Now by this time, the Caesars had sort of pulled back from persecuting the church. But there was still plenty of persecution that was happening in the church. It tended to reflect the issues or the attitudes towards Christianity of the local officials. And in Lyon the local officials had it out for the Christians. In fact, from the very beginning they attacked the church that was there.

We have a nice record of this for us preserved by the early church historian Eusebius. He left us a wonderful book called, The History of the Church, and in this book he recounts the challenges and the persecutions that the church at Lyon faced. Eusebius writes, “First of all, they endured nobly the injuries heaped upon them by the populous—clamors and blows and draggings and robberies and stonings and imprisonments, and all the things which an infuriated mob delight in inflicting on enemies and adversaries." Now it mentions there that they were beaten, it mentions their robbings. When Christians would leave their home, likely when they would be gathered in worship, their neighbors would literally go into their houses and ransack their houses and rob them.

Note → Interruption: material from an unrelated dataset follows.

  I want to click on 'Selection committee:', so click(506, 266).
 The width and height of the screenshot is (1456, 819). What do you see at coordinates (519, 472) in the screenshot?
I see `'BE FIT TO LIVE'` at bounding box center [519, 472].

These were the things the Christians endured right from the beginning in Lyon. But right around 177, the officials decided it was time to sort of ramp it up, and so they gathered all the Christians together. They had them arrested and they brought them into the public colosseum. And there they confronted them and they asked them if they were Christians. As Eusebius says, “In the presence of the whole multitude," these Christians "confessed.” Now they confessed to no great crime against the Roman Emperor, or against the Roman Empire. They confessed to no great crime against their neighbors. They simply confessed that they were Christians, that they were followers of Christ. And so for this they were imprisoned and then eventually they were martyred. Eusebius tells us that there were 48 that were martyred altogether.

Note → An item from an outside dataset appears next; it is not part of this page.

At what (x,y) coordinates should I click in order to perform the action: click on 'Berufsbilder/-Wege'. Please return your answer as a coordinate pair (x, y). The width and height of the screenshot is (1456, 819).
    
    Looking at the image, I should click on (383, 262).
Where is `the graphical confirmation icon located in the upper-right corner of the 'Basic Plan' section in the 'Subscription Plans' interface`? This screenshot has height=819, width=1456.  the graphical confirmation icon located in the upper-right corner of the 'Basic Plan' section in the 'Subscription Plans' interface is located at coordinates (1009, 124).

Now during this time of their imprisonment there was a young man who was a presbyter at the church at the time; his name was Irenaeus. Irenaeus goes on to be a significant figure in the early church, and he first came to Christ there in that fellowship at Lyon. And so he was sent with a message, a plea for help really, to take this to the bishop of Rome. The intention was that the bishop of Rome would then present this letter requesting some mercy for the Christians and the persecution there at Lyon. And so the bishop was to take this right to the Emperor himself, and at the time the emperor was the Roman philosopher Marcus Aurelius.

We don’t know if Irenaeus’ letter ever got to the Emperor, but what we do know is that when Irenaeus returned to Lyon, these 48, these members of the community that he worshipped along side of, they were all martyred. In fact, Eusebius tells us what happens to them. At one point he says that, “All the people raged like wild beasts,” this would be the people of the town, “. . . raged like wild beasts against us. So that even if they had before been moderate on account of friendship, they were now exceedingly furious and gnashed their teeth against us. And that which was spoken by our Lord was fulfilled: 'The time will come when whosoever kills you will think that he does service’” (John 16:2).

You see, even their neighbors that they were friends with, that they had known for years, they turned on them. Eusebius even tells the story of one particular martyr there at Lyon, her name was Blandina. You should look her up and you should read her story. He refers to her as a “noble athlete.” Remember Paul says that to us, doesn’t he? That as Christians we should look to the athlete who endures the race, and endures with perseverance. She stands before this crowd and she says, “I am a Christian.” And she goes on to be martyred.

So we should remember these Christians at Lyon in 177, and their martyrdom, and their witness to their faith in Christ.